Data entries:

**********

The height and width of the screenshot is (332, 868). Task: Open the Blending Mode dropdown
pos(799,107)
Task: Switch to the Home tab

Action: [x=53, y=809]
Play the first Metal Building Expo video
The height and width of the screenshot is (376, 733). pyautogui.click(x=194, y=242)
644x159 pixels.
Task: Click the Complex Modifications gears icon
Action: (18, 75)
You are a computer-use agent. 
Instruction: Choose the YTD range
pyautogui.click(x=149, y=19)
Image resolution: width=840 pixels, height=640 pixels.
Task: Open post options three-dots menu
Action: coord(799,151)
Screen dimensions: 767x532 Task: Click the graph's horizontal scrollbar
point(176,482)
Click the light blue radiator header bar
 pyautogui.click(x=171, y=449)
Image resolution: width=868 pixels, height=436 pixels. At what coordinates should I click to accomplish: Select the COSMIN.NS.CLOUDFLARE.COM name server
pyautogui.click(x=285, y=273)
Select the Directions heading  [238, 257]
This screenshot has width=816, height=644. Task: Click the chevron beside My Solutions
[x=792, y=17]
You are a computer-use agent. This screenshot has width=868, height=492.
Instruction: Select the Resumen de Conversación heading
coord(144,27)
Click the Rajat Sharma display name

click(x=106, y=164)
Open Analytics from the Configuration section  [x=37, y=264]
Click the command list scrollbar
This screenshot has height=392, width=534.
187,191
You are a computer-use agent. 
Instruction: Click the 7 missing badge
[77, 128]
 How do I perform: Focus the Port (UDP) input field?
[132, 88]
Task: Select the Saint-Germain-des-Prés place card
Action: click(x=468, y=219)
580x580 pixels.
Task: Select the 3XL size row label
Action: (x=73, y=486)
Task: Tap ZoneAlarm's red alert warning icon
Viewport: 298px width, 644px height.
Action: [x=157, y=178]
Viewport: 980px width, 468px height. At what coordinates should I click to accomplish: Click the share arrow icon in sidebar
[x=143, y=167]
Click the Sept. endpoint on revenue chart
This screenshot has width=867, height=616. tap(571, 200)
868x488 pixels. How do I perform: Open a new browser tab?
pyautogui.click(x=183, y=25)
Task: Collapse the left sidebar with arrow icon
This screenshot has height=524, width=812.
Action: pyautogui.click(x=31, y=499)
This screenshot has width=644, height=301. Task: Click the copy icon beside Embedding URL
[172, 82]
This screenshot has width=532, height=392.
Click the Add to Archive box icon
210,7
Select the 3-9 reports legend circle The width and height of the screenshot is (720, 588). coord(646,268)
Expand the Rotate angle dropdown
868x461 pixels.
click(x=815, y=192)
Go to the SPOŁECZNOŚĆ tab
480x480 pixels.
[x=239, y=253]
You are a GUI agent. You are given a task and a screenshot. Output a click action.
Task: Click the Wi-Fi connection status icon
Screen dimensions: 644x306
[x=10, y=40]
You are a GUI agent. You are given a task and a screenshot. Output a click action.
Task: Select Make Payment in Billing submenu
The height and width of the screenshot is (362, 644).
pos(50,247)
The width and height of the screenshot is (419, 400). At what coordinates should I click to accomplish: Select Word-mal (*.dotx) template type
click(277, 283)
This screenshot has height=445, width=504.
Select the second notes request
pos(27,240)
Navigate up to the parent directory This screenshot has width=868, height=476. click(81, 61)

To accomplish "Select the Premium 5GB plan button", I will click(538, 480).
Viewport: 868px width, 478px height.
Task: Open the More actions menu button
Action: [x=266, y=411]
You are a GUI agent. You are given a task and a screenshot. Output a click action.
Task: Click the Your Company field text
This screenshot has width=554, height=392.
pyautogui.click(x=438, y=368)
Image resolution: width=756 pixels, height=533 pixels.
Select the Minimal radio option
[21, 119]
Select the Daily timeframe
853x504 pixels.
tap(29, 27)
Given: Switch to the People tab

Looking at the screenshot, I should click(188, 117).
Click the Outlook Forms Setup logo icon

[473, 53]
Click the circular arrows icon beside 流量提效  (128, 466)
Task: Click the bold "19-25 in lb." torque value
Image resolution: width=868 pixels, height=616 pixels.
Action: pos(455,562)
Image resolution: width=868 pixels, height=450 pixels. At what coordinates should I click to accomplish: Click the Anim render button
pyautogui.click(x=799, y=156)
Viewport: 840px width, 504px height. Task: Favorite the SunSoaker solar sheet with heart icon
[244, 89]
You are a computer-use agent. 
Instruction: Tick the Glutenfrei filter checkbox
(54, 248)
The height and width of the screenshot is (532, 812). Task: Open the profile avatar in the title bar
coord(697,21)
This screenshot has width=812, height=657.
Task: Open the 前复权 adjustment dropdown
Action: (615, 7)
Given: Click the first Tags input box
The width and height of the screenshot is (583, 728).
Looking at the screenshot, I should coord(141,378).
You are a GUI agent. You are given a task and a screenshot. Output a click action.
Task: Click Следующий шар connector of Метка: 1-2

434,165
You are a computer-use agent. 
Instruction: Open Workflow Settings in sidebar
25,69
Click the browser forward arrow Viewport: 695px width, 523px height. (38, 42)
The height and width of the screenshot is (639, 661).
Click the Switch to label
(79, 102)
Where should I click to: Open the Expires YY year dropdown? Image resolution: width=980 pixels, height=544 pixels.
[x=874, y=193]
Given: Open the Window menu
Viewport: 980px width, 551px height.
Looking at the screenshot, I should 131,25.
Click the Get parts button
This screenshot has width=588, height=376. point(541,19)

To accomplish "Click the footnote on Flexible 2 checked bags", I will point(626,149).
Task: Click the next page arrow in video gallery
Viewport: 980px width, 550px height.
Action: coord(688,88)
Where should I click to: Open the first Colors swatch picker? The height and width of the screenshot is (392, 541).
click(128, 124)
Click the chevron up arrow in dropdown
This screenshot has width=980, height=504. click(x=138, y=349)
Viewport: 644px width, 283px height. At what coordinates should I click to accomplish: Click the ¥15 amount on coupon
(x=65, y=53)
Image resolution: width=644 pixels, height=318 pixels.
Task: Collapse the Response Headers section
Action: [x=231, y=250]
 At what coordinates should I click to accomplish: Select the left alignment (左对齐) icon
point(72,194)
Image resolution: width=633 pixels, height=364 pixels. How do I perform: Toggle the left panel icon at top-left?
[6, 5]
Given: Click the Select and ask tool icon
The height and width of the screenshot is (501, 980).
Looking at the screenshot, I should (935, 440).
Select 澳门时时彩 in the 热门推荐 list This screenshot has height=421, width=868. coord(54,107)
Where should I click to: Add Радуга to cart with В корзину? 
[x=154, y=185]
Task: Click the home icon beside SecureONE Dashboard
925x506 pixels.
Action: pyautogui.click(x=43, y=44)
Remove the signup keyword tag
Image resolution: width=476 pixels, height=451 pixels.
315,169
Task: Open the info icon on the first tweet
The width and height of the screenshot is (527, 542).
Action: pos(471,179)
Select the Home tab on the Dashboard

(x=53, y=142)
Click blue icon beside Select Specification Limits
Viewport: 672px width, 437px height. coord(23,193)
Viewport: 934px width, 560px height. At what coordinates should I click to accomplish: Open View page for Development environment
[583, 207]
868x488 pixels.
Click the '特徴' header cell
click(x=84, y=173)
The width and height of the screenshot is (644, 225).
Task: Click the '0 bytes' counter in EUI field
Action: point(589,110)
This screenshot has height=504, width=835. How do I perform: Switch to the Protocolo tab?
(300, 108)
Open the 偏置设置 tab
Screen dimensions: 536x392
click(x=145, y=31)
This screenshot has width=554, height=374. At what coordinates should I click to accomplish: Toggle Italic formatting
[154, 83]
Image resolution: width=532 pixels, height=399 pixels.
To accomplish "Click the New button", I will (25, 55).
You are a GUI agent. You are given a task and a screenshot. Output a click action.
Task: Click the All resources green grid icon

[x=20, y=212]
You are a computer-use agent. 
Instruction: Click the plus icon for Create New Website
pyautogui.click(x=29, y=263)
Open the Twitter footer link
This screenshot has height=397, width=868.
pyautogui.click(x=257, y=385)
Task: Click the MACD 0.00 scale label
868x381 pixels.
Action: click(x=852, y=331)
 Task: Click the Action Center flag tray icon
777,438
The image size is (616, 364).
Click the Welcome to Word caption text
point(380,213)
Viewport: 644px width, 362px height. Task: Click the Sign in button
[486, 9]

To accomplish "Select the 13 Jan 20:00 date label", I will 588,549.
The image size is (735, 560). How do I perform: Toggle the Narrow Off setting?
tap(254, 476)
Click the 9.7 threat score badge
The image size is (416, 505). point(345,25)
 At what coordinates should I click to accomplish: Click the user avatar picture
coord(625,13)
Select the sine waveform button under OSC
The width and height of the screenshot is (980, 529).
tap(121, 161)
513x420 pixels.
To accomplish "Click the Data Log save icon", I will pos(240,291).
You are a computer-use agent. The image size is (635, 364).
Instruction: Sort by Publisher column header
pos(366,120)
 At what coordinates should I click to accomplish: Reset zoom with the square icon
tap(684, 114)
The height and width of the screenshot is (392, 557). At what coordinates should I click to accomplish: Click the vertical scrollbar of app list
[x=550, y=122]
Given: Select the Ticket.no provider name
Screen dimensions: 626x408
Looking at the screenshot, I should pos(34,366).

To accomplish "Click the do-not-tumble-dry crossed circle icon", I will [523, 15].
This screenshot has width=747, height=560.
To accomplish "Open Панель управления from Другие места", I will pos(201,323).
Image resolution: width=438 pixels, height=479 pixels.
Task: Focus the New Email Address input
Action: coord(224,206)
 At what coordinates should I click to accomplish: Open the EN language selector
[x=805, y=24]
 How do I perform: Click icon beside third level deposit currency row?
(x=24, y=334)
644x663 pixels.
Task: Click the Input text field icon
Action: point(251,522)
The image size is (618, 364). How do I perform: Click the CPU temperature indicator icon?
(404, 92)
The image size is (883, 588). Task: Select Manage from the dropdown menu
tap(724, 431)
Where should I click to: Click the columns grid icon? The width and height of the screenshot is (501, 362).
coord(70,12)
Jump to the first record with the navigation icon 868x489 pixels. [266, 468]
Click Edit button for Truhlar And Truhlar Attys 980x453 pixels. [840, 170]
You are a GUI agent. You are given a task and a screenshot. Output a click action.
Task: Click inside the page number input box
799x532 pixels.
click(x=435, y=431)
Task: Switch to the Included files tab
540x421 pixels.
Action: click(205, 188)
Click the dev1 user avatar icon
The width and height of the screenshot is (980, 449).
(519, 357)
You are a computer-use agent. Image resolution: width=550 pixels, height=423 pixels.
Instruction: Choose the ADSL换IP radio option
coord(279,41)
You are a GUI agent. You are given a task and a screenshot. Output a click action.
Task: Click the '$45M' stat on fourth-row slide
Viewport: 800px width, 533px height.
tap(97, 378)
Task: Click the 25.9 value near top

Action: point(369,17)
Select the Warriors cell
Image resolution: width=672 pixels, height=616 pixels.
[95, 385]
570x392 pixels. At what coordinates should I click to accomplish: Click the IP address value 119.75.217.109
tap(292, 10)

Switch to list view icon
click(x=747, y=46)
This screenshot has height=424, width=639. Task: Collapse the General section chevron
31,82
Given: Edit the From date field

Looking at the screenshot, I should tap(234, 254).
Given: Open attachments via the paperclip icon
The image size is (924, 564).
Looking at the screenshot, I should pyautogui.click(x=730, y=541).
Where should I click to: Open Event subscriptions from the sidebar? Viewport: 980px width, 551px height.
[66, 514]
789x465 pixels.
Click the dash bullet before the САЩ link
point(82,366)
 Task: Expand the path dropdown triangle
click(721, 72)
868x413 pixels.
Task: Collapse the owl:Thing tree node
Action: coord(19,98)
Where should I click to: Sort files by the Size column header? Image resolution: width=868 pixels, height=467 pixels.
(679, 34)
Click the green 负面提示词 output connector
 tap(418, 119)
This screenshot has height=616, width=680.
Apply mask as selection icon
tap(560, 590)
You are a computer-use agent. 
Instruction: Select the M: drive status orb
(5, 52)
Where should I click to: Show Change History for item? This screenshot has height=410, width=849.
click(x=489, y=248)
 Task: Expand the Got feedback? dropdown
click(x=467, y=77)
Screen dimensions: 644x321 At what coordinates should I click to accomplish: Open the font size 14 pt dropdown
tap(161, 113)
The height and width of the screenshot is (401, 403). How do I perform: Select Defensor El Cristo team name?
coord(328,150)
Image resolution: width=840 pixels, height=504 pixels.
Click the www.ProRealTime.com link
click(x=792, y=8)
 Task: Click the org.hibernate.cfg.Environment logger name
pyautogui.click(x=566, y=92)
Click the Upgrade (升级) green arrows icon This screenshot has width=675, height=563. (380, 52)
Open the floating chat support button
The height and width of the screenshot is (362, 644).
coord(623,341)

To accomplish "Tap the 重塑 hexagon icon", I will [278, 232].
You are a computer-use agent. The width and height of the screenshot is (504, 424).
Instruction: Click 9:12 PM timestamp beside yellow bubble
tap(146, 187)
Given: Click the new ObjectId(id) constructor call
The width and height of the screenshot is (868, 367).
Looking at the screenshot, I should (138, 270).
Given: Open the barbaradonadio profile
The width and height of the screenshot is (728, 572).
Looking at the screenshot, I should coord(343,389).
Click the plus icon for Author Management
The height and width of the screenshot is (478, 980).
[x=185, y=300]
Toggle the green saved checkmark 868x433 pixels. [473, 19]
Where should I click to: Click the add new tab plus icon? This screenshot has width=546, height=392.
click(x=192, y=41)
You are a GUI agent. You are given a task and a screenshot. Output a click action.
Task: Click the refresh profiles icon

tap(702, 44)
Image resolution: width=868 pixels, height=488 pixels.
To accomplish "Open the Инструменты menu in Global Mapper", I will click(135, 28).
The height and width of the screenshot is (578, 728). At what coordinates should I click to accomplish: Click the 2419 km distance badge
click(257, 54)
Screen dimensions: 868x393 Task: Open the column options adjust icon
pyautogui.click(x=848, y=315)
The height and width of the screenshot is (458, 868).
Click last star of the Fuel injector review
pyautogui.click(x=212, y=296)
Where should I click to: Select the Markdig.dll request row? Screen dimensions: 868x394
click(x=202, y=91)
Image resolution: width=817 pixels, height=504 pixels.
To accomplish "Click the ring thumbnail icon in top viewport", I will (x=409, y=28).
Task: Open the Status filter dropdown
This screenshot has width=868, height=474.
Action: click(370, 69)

**********

▶ [EXERCISE AIM] Of the entries above, repeat exactly the lines from the line with "Given: Open the barbaradonadio profile" through the line with "The height and width of the screenshot is (458, 868).", both of them included.

▶ [ANSWER]
Given: Open the barbaradonadio profile
The width and height of the screenshot is (728, 572).
Looking at the screenshot, I should coord(343,389).
Click the plus icon for Author Management
The height and width of the screenshot is (478, 980).
[x=185, y=300]
Toggle the green saved checkmark 868x433 pixels. [473, 19]
Where should I click to: Click the add new tab plus icon? This screenshot has width=546, height=392.
click(x=192, y=41)
You are a GUI agent. You are given a task and a screenshot. Output a click action.
Task: Click the refresh profiles icon

tap(702, 44)
Image resolution: width=868 pixels, height=488 pixels.
To accomplish "Open the Инструменты menu in Global Mapper", I will click(135, 28).
The height and width of the screenshot is (578, 728). At what coordinates should I click to accomplish: Click the 2419 km distance badge
click(257, 54)
Screen dimensions: 868x393 Task: Open the column options adjust icon
pyautogui.click(x=848, y=315)
The height and width of the screenshot is (458, 868).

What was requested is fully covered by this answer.